HSBC Merchant Agreements Exposed

HSBC Merchant Agreements Exposed

HSBC and Household International has two general forms of merchant agreements with vendors. This pertains to your Best Buy credit card, Saks card, and over 60 other merchants. A list is on the bottom of the page. For this one may substitute the term vendor, merchant, and store interchangeably. Once may also substitute HSBC for Household. They are the same.

The first form, known as the “closed-end credit dealer agreement” or non-revolving loan, involved a one-time transaction between a vendor and a customer which resulted in the creation of an installment account, with the vendor agreeing to accept installment payments from the customers in return for the goods sold. At the time of sale, the customer would fill out an application for a closed-end loan, and the vendor would submit it to Household for approval. Household would then purchase the installment contract from the vendor and thus be entitled to receive the installment payments from the customer for the items purchased.

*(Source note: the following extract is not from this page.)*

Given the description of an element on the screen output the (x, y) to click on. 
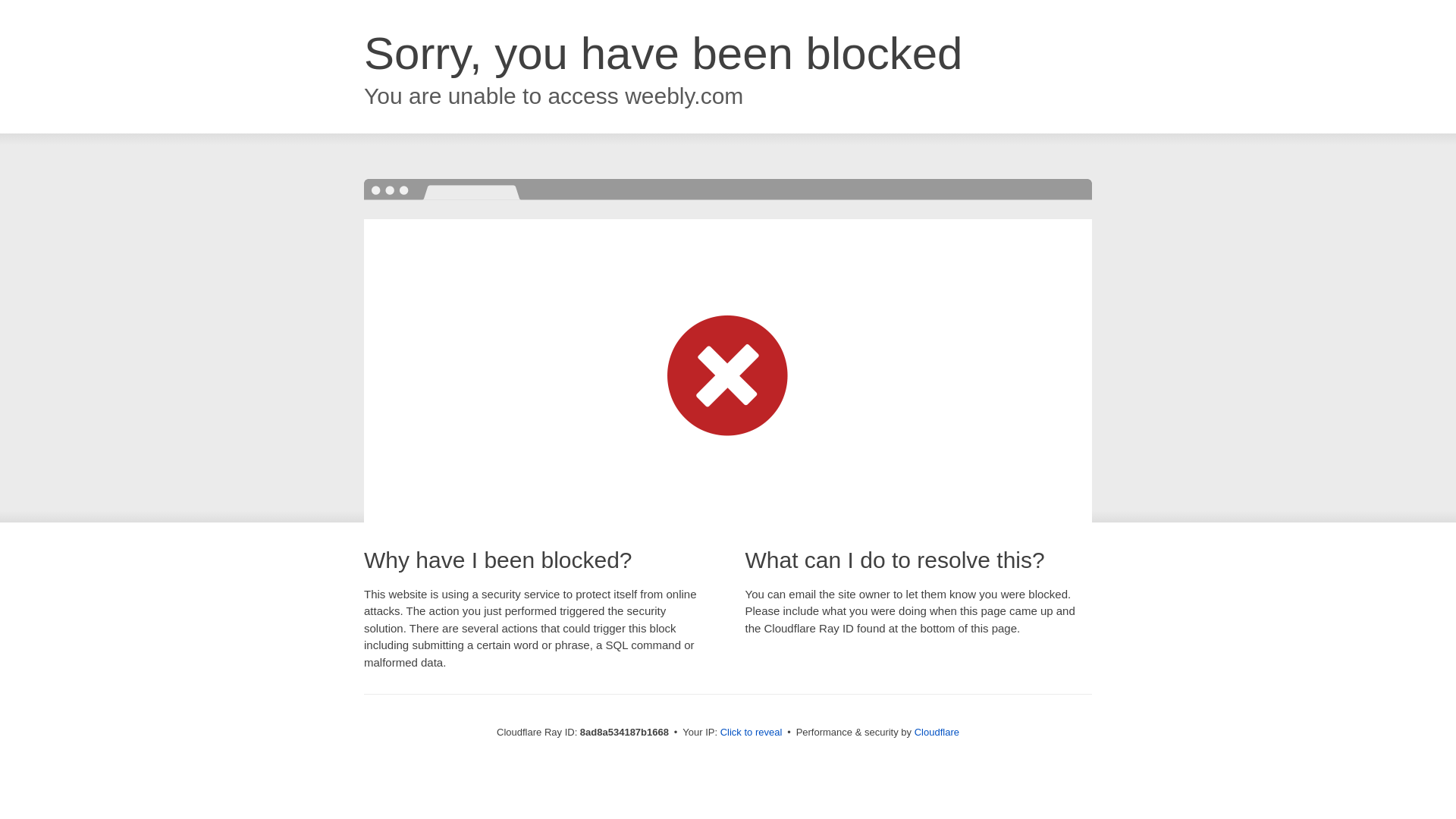
Click to reveal (751, 732)
Cloudflare (936, 731)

The second form, the “open-end” or revolving loan, involved a transaction in which a customer would complete an application for credit and submit it to Household at the time of, or prior to, the initial sale. Household would then issue to the customer a credit card, which the customer could use for multiple transactions, including sales of goods through the vendor. Household would also purchase the installment contract from the vendor and thus be entitled to receive the installment payments from the customer for the items sold by the vendor.

Under both forms of transactions, customers filled out applications naming Household as the “Creditor,” which reviewed all applications and retained the power to approve or disapprove the credit applications. Household as the named Creditor ultimately extended credit directly to the customers. Then upon its purchase of the accounts pursuant to the merchant agreements with the vendors, Household acquired “full and legal ownership” of the customer accounts “without recourse” to the vendors.